In 2007, I started a venture fund to invest in women and people of colour in tech. I raised my seed capital, and then the recession happened. So I became a Senior Advisor for International Business and Marketing at the Mayor’s office. My primary focus was increasing exports in the United States; that was the Obama administration's number one job creation tool, because companies that export create jobs faster, are more successful, and they're more resilient, especially during the recession.
I soon realised that companies who were exporting - the majority of which were minority-owned - had no access to capital. Most of the SMBs in LA at the time were women and minority-owned. I decided to launch an impact fund, but I didn't want it to be concessionary. I’m fundamentally against a trade-off between impact and returns. I wanted the investment strategy to create the impact: it took me about three years to come up with that strategy.
Lift Off
In 2018, after we got another seed funder, we launched The 22 Fund. Our strategy is to invest in companies to increase their export capacity. It's a growth rather than venture fund, and our mission is job creation in underserved communities. The sector is tech-based or tech-enabled manufacturing because those are the clean jobs of the future. And these are quality jobs, because manufacturing companies that export pay higher wages and they're more likely to have healthcare.
The strategy was also chosen because it brings in people of colour (POC) businesses by default, but we are intentional about bringing in women-owned businesses. We don’t really have to search for them because they're in our networks: our network looks like us (the fund is 70% women at partner level). Trickle down economics actually works when you have women and POC who control where the money goes.

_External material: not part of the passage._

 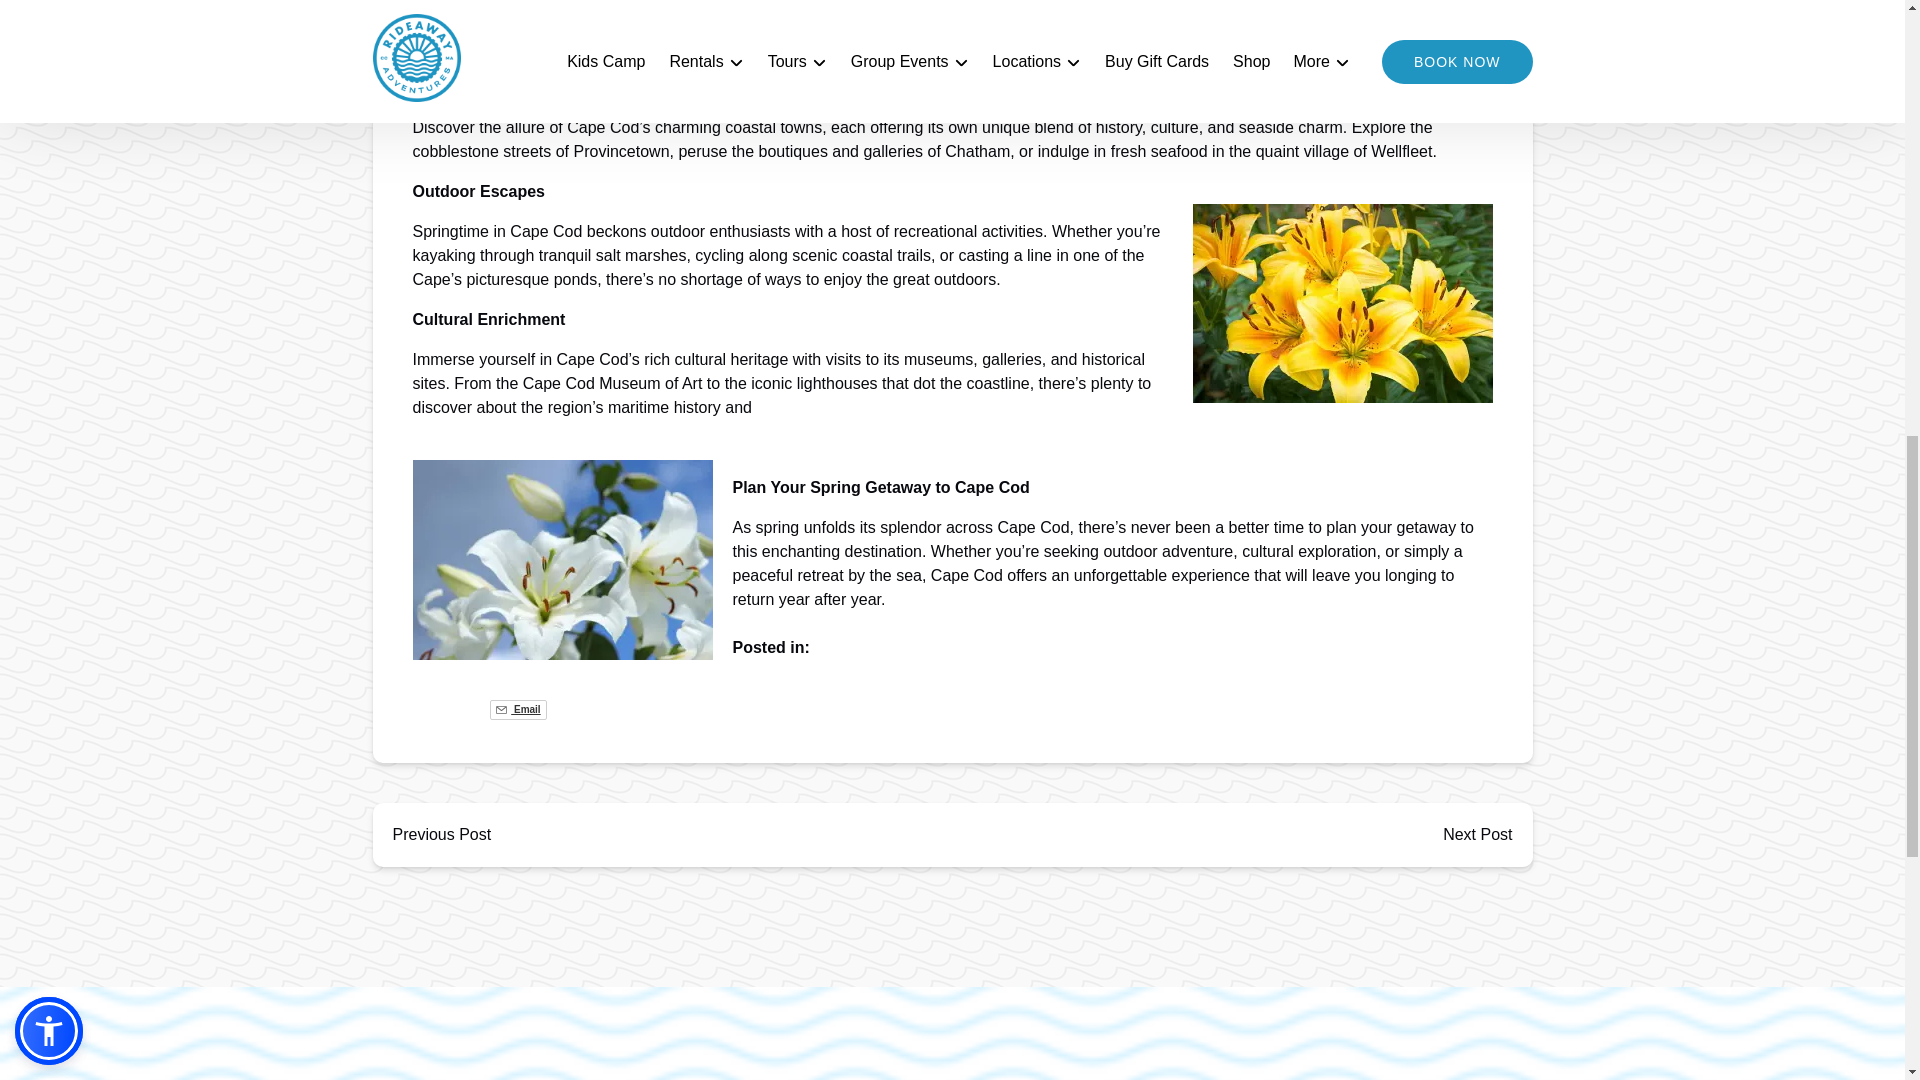 I want to click on FareHarbor, so click(x=1770, y=85).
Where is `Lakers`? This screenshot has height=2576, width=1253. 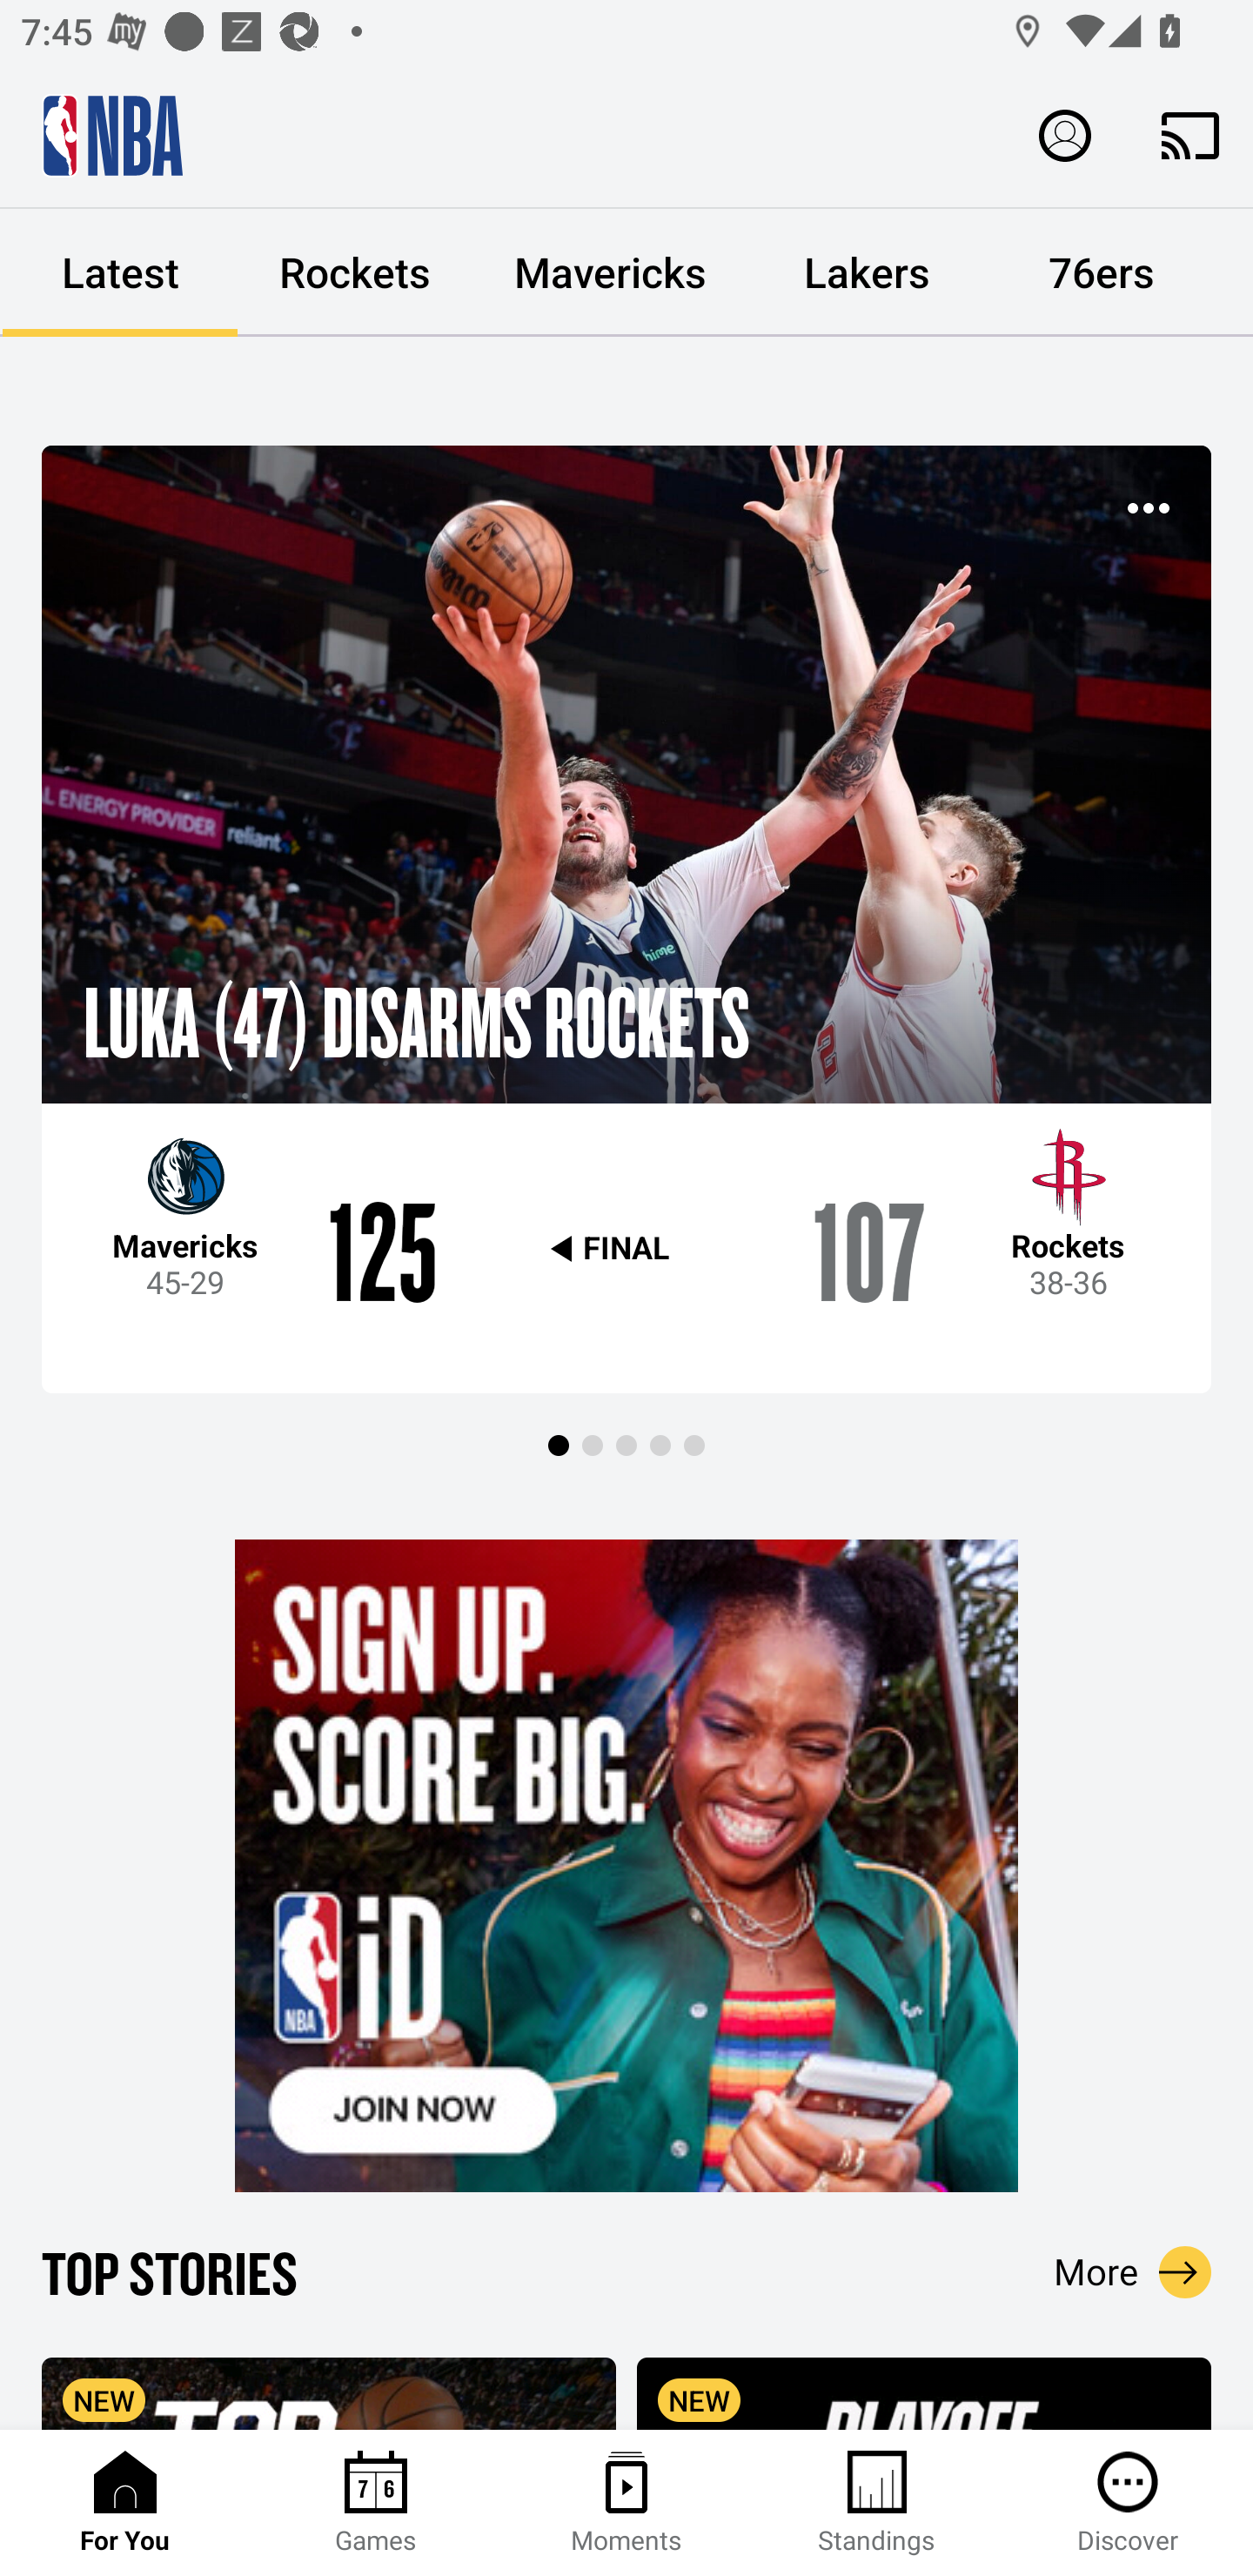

You need more women, especially women of colour, to get more women entrepreneurs and business owners funded. You need more women fund managers, and more women at the LP level, making capital allocation decisions. Because the system is primarily white males, women aren’t receiving capital at the same rates they’re entering the ecosystem.
Women as Investors
There is a lack of capital going to women-owned businesses, and a lack of women in venture. On the other side of the equation, women control most of the consumer discretionary spending around the world, and we're going through the largest transfer of wealth from men to women that we've ever seen. Yet very few women invest. If they're investing they're passive investors through a 401k plan or retirement plan, or they have a wealth advisor that tells them where their money is going to go.
Growing women's wealth is crucial to changing the world. And that's women at every economic level. There's plenty of initiatives trying to bring more women entrepreneurs and more women professionals, investors, like angel investors and wealth managers and fund managers. But no one is speaking to ordinary women all over the world about the power of their money.
That's why we started We Are Enough - to educate women at every economic level how and why to invest in women-owned businesses or with a gender lens on the public markets. We're launching a three year campaign to activate 3 million women to invest 3% of whatever budget they want to find in women-owned businesses or with a gender lens. If we get an average of $1000, including women in frontier and emerging markets, we'll move $3 billion toward women in three years. By that time, we want to have put ourselves out of business: women will say "We got this. We don't need you educating us anymore."
Beyond Silos
The world of impact and philanthropy are so siloed around their areas of interest. Gender lens investing is in a kind of silo, and within that you’re starting to get these other buckets around climate change and gender-based violence. But gender lens investing, like racial equity investing, runs horizontally across all silos and areas. Gender lens investing helps equalise education, it changes the climate crisis, it deals with gendered violence. Investing with a gender lens impacts everything.
I'm hoping more people can start to make these connections - because the path to changing the world is through women and growing their wealth. Full stop.